Lph: L’alya ce n’est pas seulement débarquer à Ben Gourion, c’est tout ce qui attend les olim après. Est-ce un combat quotidien?
A.K.: Au niveau individuel, l’alya est une aventure humaine extraordinaire, c’est un tournant merveilleux. Au niveau collectif, c’est, en effet, un combat, ou du moins des questionnements auxquels nous devons apporter des réponses. Des dizaines de milliers de Juifs de France veulent monter mais ne trouvent pas les conditions nécessaires pour concrétiser leur projet. Le sentiment général est qu’à terme les Juifs habiteront hors de France et pour beaucoup en Israël. C’est pourquoi, nous devons pousser le secteur public à créer un vrai plan d’alya pour les Juifs de France.
Lph: Qu’entendez-vous par là?
A.K.: Les olim de France ne perçoivent pas les mêmes aides que les autres. Les budgets sont différents en fonction du pays d’origine. Nous devons mettre un terme à ces déséquilibres. Par ailleurs, il est évident que l’alya de France a ses spécificités et qu’il convient donc de mettre sur pied des plans adaptés dans les domaines de l’éducation, du logement et de l’emploi. Cela doit se faire en lien avec les différents ministères. J’ai, d’ailleurs, envoyé une lettre au Premier ministre en ce sens. Ce n’est qu’ainsi que nous pourrons convaincre les Juifs de France qui hésitent encore à choisir Israël.
Lph: Quels conseils avez-vous donné aux olim hadashim de cet été?
A.K.: Mon premier conseil est de s’adapter à la mentalité israélienne. Cette fameuse »h’outspa » peut être perçue dans le bon sens du terme. Au lieu de rejeter ce mode de pensée, apprenons à nous y faire, à accepter cette proximité de l’autre, qui a aussi du bon.
En particulier, les Français ont souvent du mal à demander de l’aide ou à prendre la main tendue. Ce n’est pas dans leur culture. Or, en Israël, cela fonctionne ainsi. Donc, je conseille aussi aux olim de profiter de toutes les aides qui leur sont proposées, dans le cadre de Qualita, et au-delà. Allez chercher ces soutiens. A l’inverse de la France, l’aide ne vient pas automatiquement jusqu’à vous, mais elle existe pour peu que l’on se donne la peine de frapper aux bonnes portes. Le tissu associatif francophone vous guidera.
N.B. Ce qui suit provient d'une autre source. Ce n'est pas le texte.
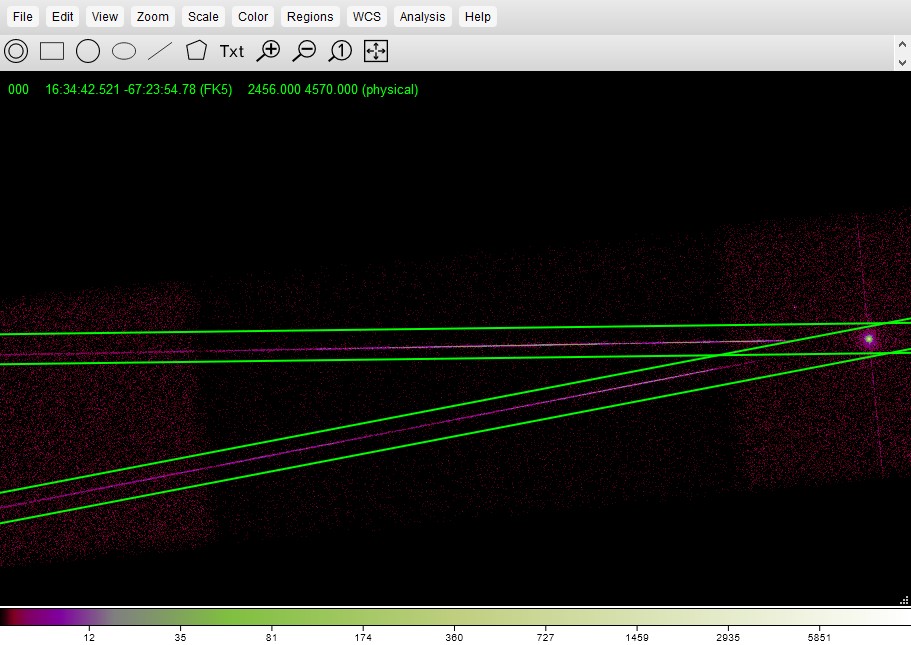The image size is (911, 645).
Task: Click the bright source in the image
Action: coord(869,339)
Lph: Pensez-vous que la clé d’une alya réussie réside dans la préparation en amont?
A.K.: Je ne serais pas aussi catégorique. Cela dépend des personnes. Et même lorsqu’une alya est préparée, des questions demeurent sur les plans professionnels et éducationnels. L’immense majorité des olim de France n’est pas prête pour le marché du travail israélien, il y a un vrai besoin d’accompagnement. C’est la raison d’être du Hub de l’emploi qui est implanté à Jérusalem mais qui s’est étendu sur Tel Aviv et bientôt Netanya.
Des solutions sont également recherchées pour les questions de l’éducation et du logement. Préparer son alya est important mais il convient aussi de préparer son intégration, une fois sur place, et cela passe par être capable de demander de l’aide.
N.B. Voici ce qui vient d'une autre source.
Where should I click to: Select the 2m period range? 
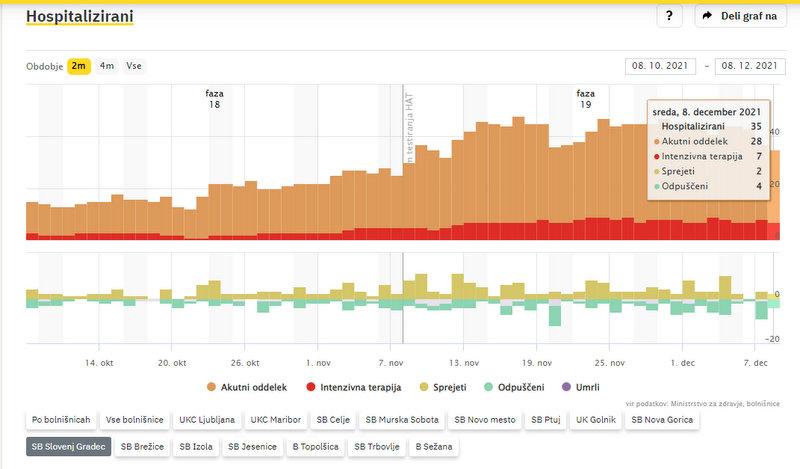coord(78,66)
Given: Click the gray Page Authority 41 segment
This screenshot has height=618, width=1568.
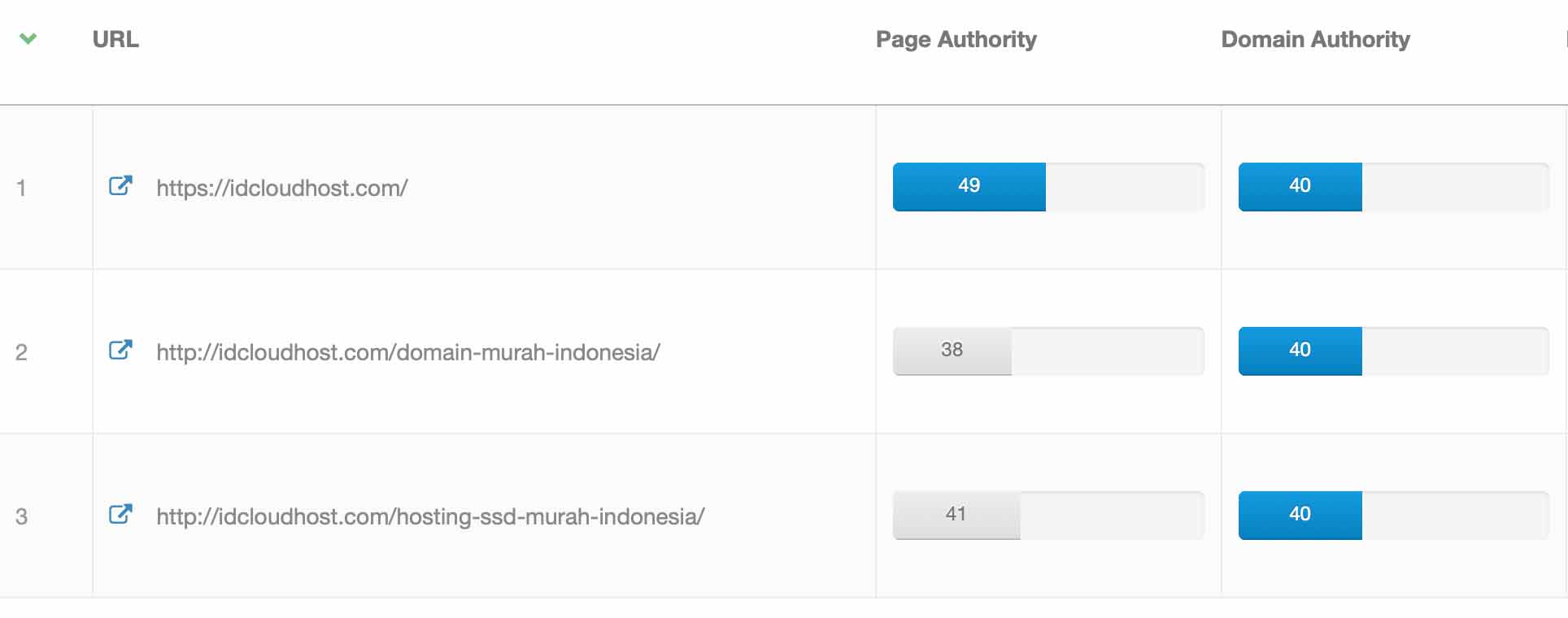Looking at the screenshot, I should (x=956, y=515).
Lph: L’alya est un moment d’euphorie qui s’accompagne aussi d’angoisses. Que diriez-vous aux olim hadashim pour calmer ces craintes?
A.K.: Le courage qui leur a fait prendre la bonne décision, celle de faire leur alya, les aidera au jour le jour. Ils doivent d’abord croire en eux, se faire confiance quant aux décisions à prendre et aux choix à faire. En hébreu, le mot »responsabilité » (a’harayout) commence par un alef: il faut avant tout croire en soi, en son potentiel puis dans le destin collectif du peuple juif.
D’un point de vue plus terre à terre, je le répète: accepter l’aide des services de l’Etat et des centaines d’associations qui accompagnent les olim de tout âge, dans presque toutes les villes, dans tous les domaines. Faites preuve de ‘houtspa!